OHDSI Home | Forums | Wiki | Github

Note_nlp questions

(Nicolas Paris) #1

Hi there

I have several questions about the new note_nlp table

  1. offset field is described as an integer in the google document (https://docs.google.com/document/d/1ykYVJTQ5MuI7eh_Nk7xzt44EzNjVs71nq2LIsC_RlOg/edit#) However, is is described and implemented as a character(250) every where else. It makes sense to be an “integer”.
  2. Offset means the index of the extracted part ? Then why not replace it with “begin”, “end” that are represents begining index and end index of the extracted part? Tools such UIMA should works on such information. offset is not sufficient.
  3. lexical_variant field: it is only 250 character long.
  4. What about Notes Sections ? Are they supposed to be stored in the note_nlp table or in the note table ? FHIR share the Notes as Composition resource. And it stores only sections(https://www.hl7.org/fhir/valueset-doc-section-codes.html). But splitting notes into section is a NLP task, that is why I ask the question


(Nicolas Paris) #2

Hi there

I add an other incomprehension point:

5.the note_type_concept_id contains the standard coding for note types (CDO). But I can’t find the related note_type_concept_source_id that would represent the local type coding. Am I missing something ?


(Christian Reich) #3


You are right. The concepts exist, but we need to re-assign them the right domain. Next release.

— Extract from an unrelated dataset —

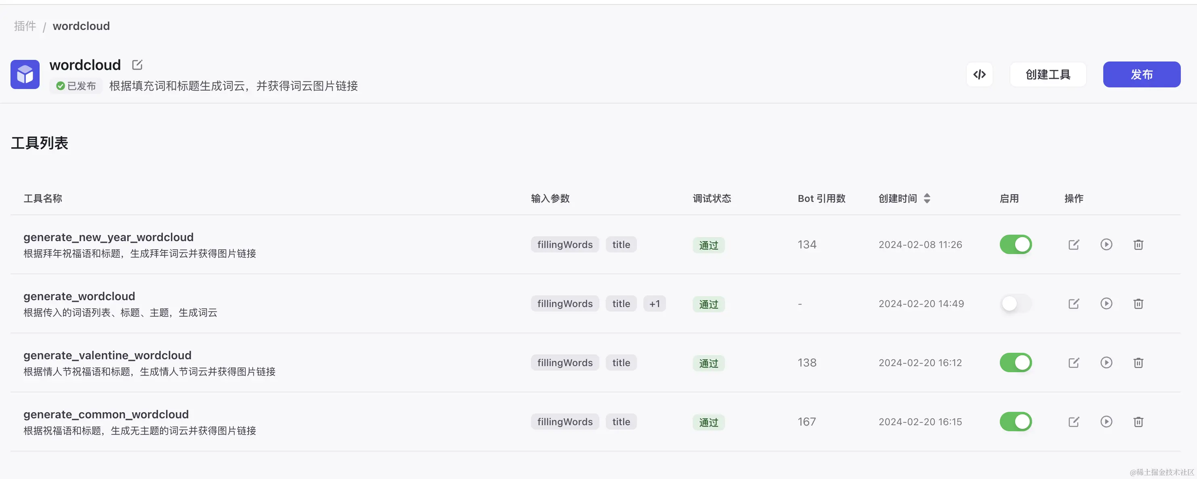Click the wordcloud plugin cube icon
1197x479 pixels.
(x=25, y=74)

Do you have an active NLP going?

(Nicolas Paris) #4

Hi @Christian_Reich
Thanks for the answer

You are right. The concepts exist, but we need to re-assign them the right domain. Next release.

Not sure to understand. I meant there is a column missing, not a concept. Can you clarify so that I am right, and I understand why ?

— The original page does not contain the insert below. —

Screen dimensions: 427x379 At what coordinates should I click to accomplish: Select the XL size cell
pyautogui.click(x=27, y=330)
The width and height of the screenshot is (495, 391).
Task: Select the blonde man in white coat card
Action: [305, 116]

Do you have an active NLP going?

Definitely. Right now I suspect I need to extend the structure of both note & note_nlp tables a bit.

(Christian Reich) #5


Well, we need both: We need the Concepts, and the Concepts need to have the types.

Regarding source concepts: We don’t provide those in the Standardized Vocabulary unless there exists a standard coding scheme like ICD10 or so. Hence we also didn’t set up a field for this.

(Nicolas Paris) #6

Here other remarks about the table:

  • offset column: problem-

      1. offset is a sql term. This leads to difficulties while writing the Sql statement problem
      1. since it is a varchar field, it is not easy and standardized to describe the offset. “1;4” or “1-4” or “1to4”. Two integer fields offset_begin and offset_end would be more standardized, more optimized, and more sql compliant than that “offset” varchar field
  • a note_nlp_parent_id field looks useful to me. It allows nlp subtasks that would allow refer to previously extracted part of text. For eg, if the extracted row is a lexical_variant containing section “conclusion”, then other rows, could refer to that row, and extract information from it, instead of directly the note table.

(Nicolas Paris) #7

the note nlp should have columns:

  • person_id
  • visit_occurrence_id
  • visit_detail_id

This is the design of the CDM. Making joins again and again on the note table is problematic.

BTW, could I make a proposal on all those aspect, and if yes, how ?


(Christian Reich) #8


Please come to the CDM WG. Put your name in the member list, get invited, create proposals for change and have it done.

(Ambuj) #9

I tried to perform DQ test provided by PEDSnet for OMOP CDM v5.3 in Postgresql and got to know that there are too many discrepancies present in the project.
Few important ones-
It includes visit_detail table which is in OMOP CDM V6.
Query cannot be performed on Note_NLP schema due to “offset” column present, which prevents the query to run being a keyword.
There are some other ones, posted these details here so it can be redirected to consult person.

Thank you